Encrypting software so it performs a function without the code being intelligible was long thought by many to be impossible. But in 2013, researchers—unexpectedly and in a surprising way—demonstrated how to obfuscate software in a mathematically rigorous way using multilinear maps. This breakthrough, combined with almost equally heady progress in fully homomorphic encryption, is upending the field of cryptography and giving researchers for the first time an idea of what real, provable security looks like. The implications are immense, but two large problems remain: creating efficiency and providing a clear mathematical foundation. For these reasons, five researchers, including many of those responsible for the recent advances, have formed the
Center for Encrypted Functionalities with funding provided by NSF.
Allison Bishop Lewko is part of this center. In this interview she talks about the rapidly evolving security landscape, the center’s mandate, and her own role.
Question: What happened to make secure software suddenly seem possible?

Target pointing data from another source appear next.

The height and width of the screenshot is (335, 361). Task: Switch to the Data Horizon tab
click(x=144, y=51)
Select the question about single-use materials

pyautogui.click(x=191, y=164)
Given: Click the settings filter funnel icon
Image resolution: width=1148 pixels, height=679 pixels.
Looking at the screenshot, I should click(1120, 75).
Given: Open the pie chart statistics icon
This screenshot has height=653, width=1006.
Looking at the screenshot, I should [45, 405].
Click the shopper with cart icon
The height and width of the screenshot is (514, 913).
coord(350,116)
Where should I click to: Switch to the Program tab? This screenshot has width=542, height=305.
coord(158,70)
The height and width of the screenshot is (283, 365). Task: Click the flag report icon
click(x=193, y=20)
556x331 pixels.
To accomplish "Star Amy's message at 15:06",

Allison Bishop Lewko: The short answer is that in 2013, six researchers—
Sanjam Garg,
Craig Gentry,
Shai Halevi,
Mariana Raykova,
Amit Sahai,
Brent Waters—published
a paper showing for the first time that it is possible to obfuscate software in a mathematically rigorous way using a new type of mathematical structure called
multilinear maps (see sidebar for definition). This means I can take a software program and put it through the mathematical structure provided by these multilinear maps and encrypt software to the machine level while preserving its functionality. Anyone can take this obfuscated software and run it without a secret key and without being able to reverse-engineer the code. To see what’s happening in the code requires solving the hard problem of breaking these multilinear maps.
This process of encrypting software so it still executes, which we call indistinguishability obfuscation, was something we didn’t believe was out there even two or three years ago. Now there is this first plausible candidate indistinguishability obfuscator using multilinear maps.
And it’s rigorous. Today there are programs that purport to obfuscate software. They add dead code, change the variables, things you imagine you would get if you gave a sixth-grader the assignment to make your software still work but hard to read. It is very unprincipled and people can break it easily. Indistinguishability obfuscation is something else entirely.
Indistinguishability obfuscation is achieved when a software circuit is obfuscated in such a way that two different obfuscations are indistinguishable.
How does obfuscation differ from encryption?
Both obfuscation and encryption protect software, but the nature of the security guarantee is different. Encryption tells you your data or software is safe because it is unintelligible to anyone who doesn’t have the secret key to decrypt it. The software is protected but at a cost of not being usable. The software is either encrypted and protected, or it is decrypted and readable.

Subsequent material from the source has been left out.